__Objective__.
Substitute "the journal Combinatorica" for "Combinatorica" in the text on Noga Alon below, and write out the passage from "Selected works" up to and including "6, Issue 2.".

__Source excerpt__.
======
Noga Alon (; born 17 February 1956) is an Israeli mathematician and a professor of mathematics at Princeton University noted for his contributions to combinatorics and theoretical computer science, having authored hundreds of papers.

Academic background 
Alon is a Professor of Mathematics at Princeton University and a Baumritter Professor Emeritus of Mathematics and Computer Science at Tel Aviv University, Israel. He graduated from the Hebrew Reali School in 1974 and received his Ph.D. in Mathematics at the Hebrew University of Jerusalem in 1983 and had visiting positions in various research institutes including MIT, The Institute for Advanced Study in Princeton, IBM Almaden Research Center, Bell Labs, Bellcore and Microsoft Research. He serves on the editorial boards of more than a dozen international journals; since 2008 he is the editor-in-chief of Random Structures and Algorithms. He has given lectures in many conferences, including plenary addresses in the 1996 European Congress of Mathematics and in the 2002 International Congress of Mathematicians, the 2009   Turán Memorial Lectures, and a lecture in the 1990 International Congress of Mathematicians.

Research 
Alon has published more than five hundred research papers, mostly in combinatorics and in theoretical computer science, and one book. He has also published under the pseudonym "A. Nilli".

Alon is the principal founder of the Combinatorial Nullstellensatz which has many applications in combinatorics and number theory.

Selected works

Books 
 1992. The Probabilistic Method. (with Joel Spencer)  Wiley.

Articles 
 1996. The space complexity of approximating the frequency moments. (with Yossi Matias and Mario Szegedy) ACM STOC '96.
 won their Gödel Prize in 2005.
 1987. The monotone circuit complexity of Boolean functions. (with Ravi B Boppana). Combinatorica 1987, Volume 7, Issue 1
 1986. Eigenvalues and expanders. Combinatorica 1986, Volume 6, Issue 2.
======
__Excerpted data__.
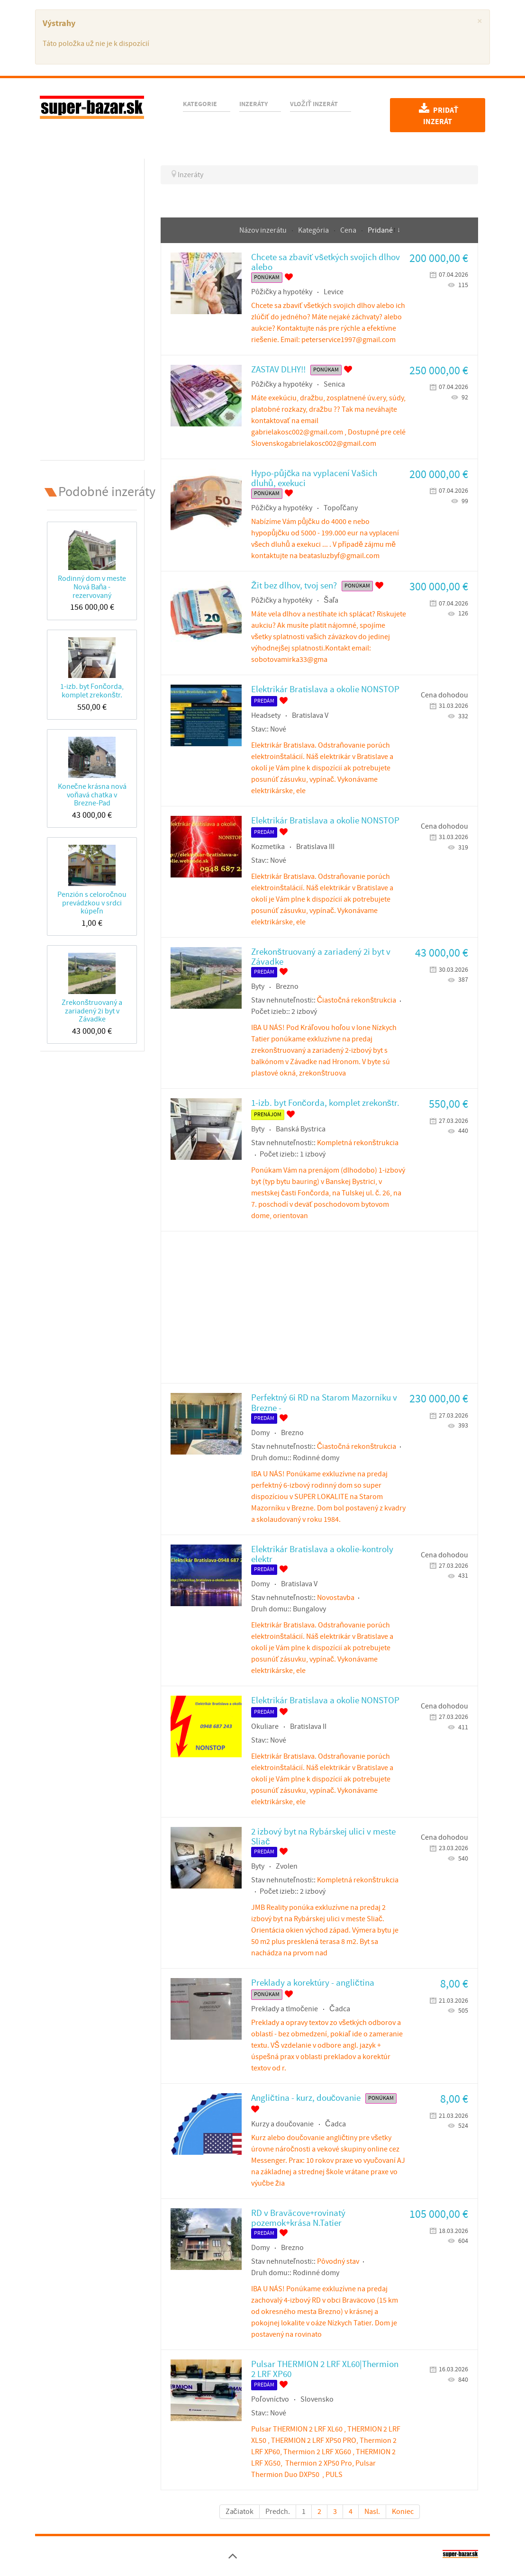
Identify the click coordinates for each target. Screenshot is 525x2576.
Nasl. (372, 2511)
======
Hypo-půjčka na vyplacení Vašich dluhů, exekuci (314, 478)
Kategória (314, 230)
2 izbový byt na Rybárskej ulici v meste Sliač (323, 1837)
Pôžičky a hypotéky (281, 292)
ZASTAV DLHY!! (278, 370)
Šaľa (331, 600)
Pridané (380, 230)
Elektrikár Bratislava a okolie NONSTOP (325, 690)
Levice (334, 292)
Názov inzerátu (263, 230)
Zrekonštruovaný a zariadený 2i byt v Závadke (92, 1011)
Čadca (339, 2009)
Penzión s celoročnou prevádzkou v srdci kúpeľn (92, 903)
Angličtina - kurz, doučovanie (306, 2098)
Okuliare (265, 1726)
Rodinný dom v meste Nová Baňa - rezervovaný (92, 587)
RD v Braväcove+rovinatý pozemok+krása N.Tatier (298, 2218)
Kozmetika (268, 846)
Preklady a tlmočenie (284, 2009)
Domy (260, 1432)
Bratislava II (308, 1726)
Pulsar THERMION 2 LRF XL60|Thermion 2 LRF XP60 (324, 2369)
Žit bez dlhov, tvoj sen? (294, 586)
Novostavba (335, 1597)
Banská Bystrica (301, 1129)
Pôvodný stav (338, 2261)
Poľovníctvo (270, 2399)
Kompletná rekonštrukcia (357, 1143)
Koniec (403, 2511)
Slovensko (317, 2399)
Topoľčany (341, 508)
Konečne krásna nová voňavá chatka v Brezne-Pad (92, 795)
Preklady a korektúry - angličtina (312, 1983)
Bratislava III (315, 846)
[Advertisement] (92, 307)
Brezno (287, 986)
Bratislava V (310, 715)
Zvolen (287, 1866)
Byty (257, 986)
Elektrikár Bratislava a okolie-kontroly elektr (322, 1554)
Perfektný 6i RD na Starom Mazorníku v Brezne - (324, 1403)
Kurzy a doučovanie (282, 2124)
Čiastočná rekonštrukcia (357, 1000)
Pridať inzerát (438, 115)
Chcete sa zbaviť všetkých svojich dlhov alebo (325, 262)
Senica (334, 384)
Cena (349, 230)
======
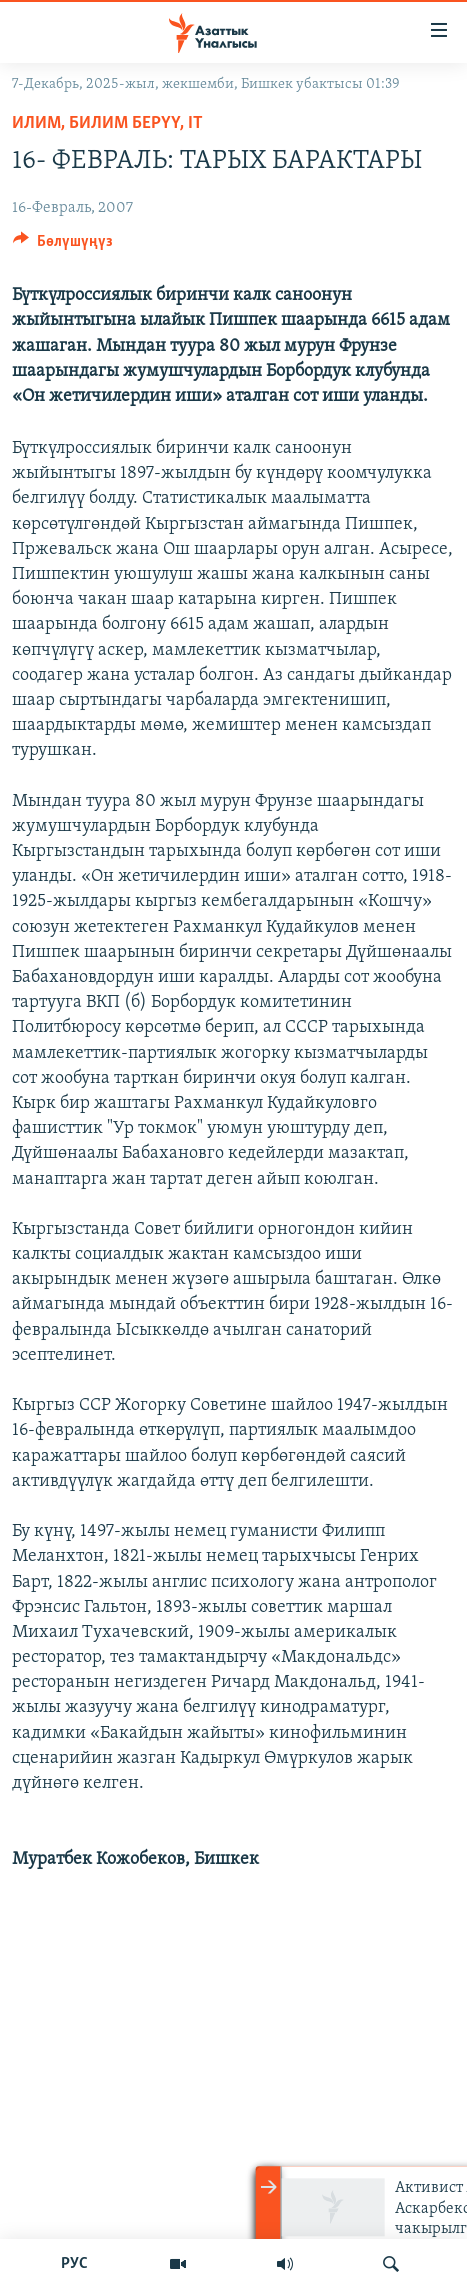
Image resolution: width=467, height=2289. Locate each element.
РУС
======
__Solution__.
Selected works

Books 
 1992. The Probabilistic Method. (with Joel Spencer)  Wiley.

Articles 
 1996. The space complexity of approximating the frequency moments. (with Yossi Matias and Mario Szegedy) ACM STOC '96.
 won their Gödel Prize in 2005.
 1987. The monotone circuit complexity of Boolean functions. (with Ravi B Boppana). the journal Combinatorica 1987, Volume 7, Issue 1
 1986. Eigenvalues and expanders. the journal Combinatorica 1986, Volume 6, Issue 2.